Problem to work on:
With the first line below as the start and the line containing "Viewport: 1290px width, 854px height." as the end, copy every line between them exactly, ends included.

(Dataset entries)

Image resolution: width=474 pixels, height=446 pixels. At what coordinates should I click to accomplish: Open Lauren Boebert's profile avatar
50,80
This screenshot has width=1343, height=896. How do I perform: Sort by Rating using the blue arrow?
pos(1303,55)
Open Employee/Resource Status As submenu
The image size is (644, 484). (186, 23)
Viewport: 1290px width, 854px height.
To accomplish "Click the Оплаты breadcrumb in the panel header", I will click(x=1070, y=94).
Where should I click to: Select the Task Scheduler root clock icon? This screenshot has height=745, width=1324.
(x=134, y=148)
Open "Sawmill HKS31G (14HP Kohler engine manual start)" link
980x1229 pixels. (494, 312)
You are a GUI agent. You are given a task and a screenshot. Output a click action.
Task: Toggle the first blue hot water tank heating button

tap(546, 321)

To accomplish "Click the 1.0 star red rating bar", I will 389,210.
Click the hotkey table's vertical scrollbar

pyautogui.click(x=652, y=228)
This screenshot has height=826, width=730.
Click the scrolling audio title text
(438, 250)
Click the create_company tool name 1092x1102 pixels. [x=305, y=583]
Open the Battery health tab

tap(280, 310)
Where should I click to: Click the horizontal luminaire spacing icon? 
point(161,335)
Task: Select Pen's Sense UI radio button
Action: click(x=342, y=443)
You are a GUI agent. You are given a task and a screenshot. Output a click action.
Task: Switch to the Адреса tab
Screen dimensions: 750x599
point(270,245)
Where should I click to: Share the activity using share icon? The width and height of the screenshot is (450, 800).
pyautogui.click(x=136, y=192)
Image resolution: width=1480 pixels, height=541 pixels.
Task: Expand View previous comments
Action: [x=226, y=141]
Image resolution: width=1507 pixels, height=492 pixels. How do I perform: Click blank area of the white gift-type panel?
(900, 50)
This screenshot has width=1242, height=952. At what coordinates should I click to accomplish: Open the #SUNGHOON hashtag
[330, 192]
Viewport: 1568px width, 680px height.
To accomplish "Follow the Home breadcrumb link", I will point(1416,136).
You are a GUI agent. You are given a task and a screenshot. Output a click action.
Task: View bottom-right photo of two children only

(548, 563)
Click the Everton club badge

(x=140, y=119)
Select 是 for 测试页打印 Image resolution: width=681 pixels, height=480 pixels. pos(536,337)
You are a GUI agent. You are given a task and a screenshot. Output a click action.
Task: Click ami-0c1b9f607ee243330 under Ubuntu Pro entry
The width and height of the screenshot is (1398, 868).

(End Dataset entries)

Completed task:
Image resolution: width=474 pixels, height=446 pixels. At what coordinates should I click to accomplish: Open Lauren Boebert's profile avatar
50,80
This screenshot has width=1343, height=896. How do I perform: Sort by Rating using the blue arrow?
pos(1303,55)
Open Employee/Resource Status As submenu
The image size is (644, 484). (186, 23)
Viewport: 1290px width, 854px height.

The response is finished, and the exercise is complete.